Water is one of the most important molecules on the planet. In fact, it is so important that scientists are on the hunt for finding water on other planets. Our bodies are 60-70% water, our cells are composed mostly of water.
Below are the six properties of water that make it unique and crucial to life on Earth.
Polarity means to have a difference in charge; one side is positive and the other is negative. Water is composed of two hydrogen atoms and one oxygen atom. There is a shared pair of electrons between the two hydrogen and oxygen O-H bonds.
Oxygen is more electronegative than hydrogen. An electronegative atom will attract the shared electron pair closer to itself that the other atom will. Think of it as greediness. The more electronegative an atom is the more greedy it is to keep the electron pair closer to itself. In the case of water, oxygen pulls the shared electron pair closer to itself. Remember that electrons are negatively charged. So when the electron pair moves closer to the oxygen atom, oxygen gains a slight negative charge. And hydrogen gains a slight positive charge. Hydrogen has a positively charged proton which gives it the positive charge.
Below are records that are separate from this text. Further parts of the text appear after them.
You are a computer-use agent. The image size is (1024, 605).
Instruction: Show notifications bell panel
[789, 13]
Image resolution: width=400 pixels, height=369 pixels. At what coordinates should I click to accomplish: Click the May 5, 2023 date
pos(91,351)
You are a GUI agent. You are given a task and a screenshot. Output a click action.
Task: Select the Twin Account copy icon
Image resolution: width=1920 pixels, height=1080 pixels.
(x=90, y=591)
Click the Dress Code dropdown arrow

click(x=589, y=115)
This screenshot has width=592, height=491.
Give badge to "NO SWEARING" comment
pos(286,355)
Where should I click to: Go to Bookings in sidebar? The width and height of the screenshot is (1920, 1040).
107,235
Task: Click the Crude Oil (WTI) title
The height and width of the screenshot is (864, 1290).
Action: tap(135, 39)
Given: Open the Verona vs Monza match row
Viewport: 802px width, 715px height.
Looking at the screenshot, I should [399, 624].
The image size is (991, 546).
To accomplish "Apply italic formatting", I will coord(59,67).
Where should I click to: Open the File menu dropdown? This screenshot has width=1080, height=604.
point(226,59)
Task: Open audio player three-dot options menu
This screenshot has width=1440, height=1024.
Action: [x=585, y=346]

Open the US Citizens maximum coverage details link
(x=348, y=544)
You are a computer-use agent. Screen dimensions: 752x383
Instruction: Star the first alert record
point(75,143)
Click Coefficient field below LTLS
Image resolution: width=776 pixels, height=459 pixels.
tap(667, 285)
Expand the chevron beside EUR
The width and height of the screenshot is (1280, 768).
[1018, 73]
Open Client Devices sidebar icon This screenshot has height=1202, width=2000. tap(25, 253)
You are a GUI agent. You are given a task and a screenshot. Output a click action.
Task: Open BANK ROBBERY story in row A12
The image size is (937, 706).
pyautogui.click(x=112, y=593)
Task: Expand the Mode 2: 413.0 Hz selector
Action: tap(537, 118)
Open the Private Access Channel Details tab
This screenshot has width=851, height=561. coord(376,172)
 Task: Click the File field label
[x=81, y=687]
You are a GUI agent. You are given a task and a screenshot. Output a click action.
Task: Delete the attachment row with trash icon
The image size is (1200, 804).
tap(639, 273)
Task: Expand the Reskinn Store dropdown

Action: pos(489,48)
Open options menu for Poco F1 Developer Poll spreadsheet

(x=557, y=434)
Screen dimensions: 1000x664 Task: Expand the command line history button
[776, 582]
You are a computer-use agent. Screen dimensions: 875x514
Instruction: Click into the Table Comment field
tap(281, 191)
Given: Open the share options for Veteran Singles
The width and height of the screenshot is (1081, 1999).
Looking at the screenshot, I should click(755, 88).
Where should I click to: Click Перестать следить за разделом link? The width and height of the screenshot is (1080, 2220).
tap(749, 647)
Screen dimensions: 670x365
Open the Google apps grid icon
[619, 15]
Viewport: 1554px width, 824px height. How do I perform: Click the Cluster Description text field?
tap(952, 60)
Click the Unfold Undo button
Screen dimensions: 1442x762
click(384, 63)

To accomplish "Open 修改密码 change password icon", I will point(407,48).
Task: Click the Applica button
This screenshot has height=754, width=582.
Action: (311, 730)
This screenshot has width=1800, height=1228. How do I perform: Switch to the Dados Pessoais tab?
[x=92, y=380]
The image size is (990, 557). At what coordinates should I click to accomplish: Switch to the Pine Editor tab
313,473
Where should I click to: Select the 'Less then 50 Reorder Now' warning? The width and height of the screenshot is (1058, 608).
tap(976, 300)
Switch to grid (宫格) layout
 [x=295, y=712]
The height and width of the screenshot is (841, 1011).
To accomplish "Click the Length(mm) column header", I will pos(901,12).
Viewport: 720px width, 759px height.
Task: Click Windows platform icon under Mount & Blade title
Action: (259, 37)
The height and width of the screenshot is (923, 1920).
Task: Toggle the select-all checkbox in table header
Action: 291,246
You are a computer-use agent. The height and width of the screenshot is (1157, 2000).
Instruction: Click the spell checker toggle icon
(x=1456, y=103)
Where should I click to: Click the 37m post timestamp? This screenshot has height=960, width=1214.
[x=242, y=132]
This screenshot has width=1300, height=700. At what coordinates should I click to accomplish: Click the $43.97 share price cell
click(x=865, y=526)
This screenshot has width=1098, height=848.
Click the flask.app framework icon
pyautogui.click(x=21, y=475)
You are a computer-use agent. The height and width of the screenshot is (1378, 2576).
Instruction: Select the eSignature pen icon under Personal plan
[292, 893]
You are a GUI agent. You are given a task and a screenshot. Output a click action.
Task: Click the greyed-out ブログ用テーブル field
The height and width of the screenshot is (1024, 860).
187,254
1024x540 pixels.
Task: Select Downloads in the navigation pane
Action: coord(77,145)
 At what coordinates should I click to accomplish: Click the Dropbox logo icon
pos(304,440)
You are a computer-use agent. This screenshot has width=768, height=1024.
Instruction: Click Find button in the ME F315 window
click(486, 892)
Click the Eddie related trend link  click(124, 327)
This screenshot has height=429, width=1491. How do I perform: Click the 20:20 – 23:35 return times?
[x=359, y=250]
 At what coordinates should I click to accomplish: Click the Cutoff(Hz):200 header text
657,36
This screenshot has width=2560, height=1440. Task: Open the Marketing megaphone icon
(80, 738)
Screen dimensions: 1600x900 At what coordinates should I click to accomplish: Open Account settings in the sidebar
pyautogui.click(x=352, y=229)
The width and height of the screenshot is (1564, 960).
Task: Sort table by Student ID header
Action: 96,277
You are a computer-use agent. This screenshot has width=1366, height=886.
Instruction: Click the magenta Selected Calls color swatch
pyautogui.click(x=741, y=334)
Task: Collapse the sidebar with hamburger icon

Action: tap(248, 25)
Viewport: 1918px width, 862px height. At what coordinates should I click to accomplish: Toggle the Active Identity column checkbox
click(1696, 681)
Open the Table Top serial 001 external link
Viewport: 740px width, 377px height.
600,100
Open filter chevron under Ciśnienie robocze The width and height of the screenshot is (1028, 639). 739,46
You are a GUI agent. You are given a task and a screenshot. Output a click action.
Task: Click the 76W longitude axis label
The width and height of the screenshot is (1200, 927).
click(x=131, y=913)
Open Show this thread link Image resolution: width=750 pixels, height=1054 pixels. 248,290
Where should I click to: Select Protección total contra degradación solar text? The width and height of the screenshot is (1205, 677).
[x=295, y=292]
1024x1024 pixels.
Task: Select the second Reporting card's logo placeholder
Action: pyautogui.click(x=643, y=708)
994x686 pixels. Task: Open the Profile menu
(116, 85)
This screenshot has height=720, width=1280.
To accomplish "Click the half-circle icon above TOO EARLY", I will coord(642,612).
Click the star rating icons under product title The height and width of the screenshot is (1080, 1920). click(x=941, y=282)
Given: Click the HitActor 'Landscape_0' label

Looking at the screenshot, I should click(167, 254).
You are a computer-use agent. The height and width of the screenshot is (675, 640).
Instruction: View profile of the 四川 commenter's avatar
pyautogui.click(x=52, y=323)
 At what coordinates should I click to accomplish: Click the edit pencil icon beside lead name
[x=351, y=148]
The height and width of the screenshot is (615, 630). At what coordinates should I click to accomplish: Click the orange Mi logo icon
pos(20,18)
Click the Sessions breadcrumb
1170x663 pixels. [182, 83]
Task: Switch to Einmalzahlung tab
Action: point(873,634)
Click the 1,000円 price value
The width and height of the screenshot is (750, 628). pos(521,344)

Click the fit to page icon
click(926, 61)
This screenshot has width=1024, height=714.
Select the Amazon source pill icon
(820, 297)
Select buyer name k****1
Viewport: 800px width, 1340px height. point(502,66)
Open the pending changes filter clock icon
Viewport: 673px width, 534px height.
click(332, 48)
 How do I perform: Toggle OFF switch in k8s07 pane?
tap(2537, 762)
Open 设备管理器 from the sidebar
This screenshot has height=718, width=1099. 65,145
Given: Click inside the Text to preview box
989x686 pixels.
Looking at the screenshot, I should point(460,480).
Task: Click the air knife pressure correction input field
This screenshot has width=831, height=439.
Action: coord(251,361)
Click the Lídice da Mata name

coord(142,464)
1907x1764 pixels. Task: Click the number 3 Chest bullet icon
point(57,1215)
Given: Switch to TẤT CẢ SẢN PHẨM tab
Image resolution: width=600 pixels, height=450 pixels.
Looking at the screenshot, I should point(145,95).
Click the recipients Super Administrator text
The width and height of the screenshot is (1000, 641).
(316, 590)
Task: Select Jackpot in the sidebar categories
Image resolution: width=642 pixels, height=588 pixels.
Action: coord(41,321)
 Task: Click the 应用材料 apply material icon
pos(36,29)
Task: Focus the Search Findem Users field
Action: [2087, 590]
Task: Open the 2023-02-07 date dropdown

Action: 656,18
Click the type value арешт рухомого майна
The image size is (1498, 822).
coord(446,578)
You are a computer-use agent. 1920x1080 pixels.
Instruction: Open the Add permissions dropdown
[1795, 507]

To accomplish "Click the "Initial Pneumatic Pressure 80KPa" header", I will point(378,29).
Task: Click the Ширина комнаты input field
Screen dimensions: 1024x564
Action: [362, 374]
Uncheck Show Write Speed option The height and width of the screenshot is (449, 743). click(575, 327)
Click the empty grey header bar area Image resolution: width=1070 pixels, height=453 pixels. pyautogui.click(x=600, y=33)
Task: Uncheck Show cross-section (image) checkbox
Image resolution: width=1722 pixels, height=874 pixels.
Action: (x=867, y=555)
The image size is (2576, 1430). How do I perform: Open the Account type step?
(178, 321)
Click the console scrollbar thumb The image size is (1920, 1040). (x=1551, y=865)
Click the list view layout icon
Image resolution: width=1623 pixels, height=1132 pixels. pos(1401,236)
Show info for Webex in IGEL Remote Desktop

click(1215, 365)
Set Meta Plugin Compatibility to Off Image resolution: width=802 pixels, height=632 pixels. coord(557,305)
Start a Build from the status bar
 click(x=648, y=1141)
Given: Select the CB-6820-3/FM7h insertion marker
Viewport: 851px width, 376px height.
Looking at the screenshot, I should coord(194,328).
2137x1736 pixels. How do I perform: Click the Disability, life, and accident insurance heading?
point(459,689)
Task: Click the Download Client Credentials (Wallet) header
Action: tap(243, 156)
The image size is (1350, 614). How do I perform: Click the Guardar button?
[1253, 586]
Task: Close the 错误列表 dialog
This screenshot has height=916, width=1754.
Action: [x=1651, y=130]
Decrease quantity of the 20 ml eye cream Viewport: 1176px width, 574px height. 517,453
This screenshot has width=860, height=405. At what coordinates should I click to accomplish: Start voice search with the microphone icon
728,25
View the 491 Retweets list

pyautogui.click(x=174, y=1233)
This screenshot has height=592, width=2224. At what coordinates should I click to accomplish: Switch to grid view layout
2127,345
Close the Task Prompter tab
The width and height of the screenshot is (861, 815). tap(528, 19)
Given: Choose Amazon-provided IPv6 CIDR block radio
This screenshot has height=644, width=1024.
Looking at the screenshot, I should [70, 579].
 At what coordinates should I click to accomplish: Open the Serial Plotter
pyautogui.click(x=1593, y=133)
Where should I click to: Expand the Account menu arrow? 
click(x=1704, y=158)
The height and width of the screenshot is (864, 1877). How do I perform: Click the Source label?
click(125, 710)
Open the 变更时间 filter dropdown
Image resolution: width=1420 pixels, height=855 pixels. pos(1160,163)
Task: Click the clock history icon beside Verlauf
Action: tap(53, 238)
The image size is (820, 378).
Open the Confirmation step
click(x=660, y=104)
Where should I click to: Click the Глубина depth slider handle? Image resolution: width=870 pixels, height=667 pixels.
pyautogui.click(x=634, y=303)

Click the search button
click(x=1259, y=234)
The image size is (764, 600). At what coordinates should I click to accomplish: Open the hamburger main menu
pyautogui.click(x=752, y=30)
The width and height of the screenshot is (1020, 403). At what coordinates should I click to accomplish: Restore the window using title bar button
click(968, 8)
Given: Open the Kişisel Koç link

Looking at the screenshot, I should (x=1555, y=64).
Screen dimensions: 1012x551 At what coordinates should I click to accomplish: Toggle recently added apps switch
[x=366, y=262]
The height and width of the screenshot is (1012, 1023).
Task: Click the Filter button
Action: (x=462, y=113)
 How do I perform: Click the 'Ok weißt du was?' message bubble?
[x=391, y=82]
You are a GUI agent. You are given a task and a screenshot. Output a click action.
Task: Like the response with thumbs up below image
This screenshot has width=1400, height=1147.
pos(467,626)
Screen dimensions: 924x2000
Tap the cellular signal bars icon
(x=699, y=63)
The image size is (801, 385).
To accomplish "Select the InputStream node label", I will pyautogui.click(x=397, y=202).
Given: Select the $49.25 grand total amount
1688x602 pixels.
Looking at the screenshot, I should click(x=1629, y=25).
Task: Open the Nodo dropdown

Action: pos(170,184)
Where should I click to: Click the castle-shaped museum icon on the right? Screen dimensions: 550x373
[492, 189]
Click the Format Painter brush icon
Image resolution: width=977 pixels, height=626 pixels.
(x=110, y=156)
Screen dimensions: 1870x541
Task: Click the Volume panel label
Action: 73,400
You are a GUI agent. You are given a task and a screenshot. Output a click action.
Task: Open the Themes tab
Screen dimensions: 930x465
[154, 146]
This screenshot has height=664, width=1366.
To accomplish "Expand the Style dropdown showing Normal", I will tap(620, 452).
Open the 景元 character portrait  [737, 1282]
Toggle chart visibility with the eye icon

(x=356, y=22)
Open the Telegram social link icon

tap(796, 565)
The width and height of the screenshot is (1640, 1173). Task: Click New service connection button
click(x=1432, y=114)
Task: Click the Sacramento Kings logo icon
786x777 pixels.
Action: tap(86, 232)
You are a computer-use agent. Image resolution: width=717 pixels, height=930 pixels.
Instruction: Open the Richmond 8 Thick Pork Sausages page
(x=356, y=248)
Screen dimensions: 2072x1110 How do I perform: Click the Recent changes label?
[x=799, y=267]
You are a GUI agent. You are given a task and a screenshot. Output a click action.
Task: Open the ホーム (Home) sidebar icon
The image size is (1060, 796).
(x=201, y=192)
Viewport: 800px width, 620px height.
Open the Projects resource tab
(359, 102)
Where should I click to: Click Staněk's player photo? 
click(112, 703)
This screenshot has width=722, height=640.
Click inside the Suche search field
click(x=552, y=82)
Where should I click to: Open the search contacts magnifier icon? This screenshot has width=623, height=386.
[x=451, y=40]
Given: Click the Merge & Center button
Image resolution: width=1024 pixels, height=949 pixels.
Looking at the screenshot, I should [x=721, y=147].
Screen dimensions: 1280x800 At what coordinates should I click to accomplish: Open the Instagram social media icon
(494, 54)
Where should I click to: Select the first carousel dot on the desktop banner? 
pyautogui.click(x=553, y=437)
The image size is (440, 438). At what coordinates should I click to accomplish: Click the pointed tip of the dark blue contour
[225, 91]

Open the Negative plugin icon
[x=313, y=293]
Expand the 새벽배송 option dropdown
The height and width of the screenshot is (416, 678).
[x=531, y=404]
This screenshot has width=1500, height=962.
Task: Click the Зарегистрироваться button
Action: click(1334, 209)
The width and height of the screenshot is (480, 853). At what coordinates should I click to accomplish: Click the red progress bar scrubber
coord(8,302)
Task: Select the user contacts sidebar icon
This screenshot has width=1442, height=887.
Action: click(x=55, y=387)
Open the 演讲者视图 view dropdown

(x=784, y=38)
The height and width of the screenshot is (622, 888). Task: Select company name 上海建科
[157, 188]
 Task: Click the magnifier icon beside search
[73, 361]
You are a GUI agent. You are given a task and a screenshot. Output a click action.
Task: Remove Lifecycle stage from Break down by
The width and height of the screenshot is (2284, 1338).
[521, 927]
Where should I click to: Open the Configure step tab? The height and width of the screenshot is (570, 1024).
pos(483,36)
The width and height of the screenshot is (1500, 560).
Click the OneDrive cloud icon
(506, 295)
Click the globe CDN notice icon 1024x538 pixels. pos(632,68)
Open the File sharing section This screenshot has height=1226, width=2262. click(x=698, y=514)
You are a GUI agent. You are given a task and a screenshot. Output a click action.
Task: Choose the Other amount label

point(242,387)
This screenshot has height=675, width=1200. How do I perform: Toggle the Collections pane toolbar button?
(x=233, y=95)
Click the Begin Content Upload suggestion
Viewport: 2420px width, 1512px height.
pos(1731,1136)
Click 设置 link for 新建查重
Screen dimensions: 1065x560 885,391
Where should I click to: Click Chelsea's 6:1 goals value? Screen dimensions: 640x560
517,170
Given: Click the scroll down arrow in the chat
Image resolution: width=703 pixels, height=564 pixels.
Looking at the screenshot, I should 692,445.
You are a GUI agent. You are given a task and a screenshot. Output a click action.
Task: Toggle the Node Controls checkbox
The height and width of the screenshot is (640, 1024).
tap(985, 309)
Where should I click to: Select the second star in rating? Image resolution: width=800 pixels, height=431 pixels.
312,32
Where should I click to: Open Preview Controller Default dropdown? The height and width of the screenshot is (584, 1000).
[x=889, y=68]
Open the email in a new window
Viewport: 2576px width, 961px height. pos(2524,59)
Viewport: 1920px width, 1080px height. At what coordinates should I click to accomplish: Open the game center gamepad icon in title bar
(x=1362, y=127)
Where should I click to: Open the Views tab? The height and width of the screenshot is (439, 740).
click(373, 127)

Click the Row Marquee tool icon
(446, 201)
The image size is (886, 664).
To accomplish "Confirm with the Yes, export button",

This means that in a water molecule, oxygen will have a slightly negative charge and the two hydrogens will have a slightly positive charge.
Why is the polarity of a water molecule important? Remember that negative charges are attracted to positive charges. All water molecules are polar and so they attract each other. A hydrogen atom from one water molecule will attract the oxygen of another and vice versa. This is called hydrogen bonding. Hydrogen bonds are the reason why the water in your glass has all the water molecules stuck (or attracted) to each other and therefore in liquid form.
Similarly, water also attracts other polar molecules like sugar. Like dissolves like. A polar molecule will dissolve in water. A substance that readily dissolves in water is called hydrophilic (i.e. water-loving). Oils and fats are non-polar and do not dissolve in water. You can see oils floating on top of water. Such substances that are non-polar and don’t dissolve in water are called hydrophobic (i.e. water-hating).
A solvent is a substance in which other substances dissolve. Water is called the “universal solvent” because it dissolves many substances. Other than polar molecules, water also dissolves ionic compounds.
A salt molecule is polar, ionic, and is made of sodium chloride. Sodium (Na) is slightly positively charged, and chloride (Cl) is slightly negatively charged. Na will be attracted to the negatively charged O of water, and Cl will be attracted to the positively charged H of water. When you put salt in water NaCl dissociates (breaks up) into Na and Cl and bonds with O and H respectively we say that a sphere of hydration or hydration shell is formed.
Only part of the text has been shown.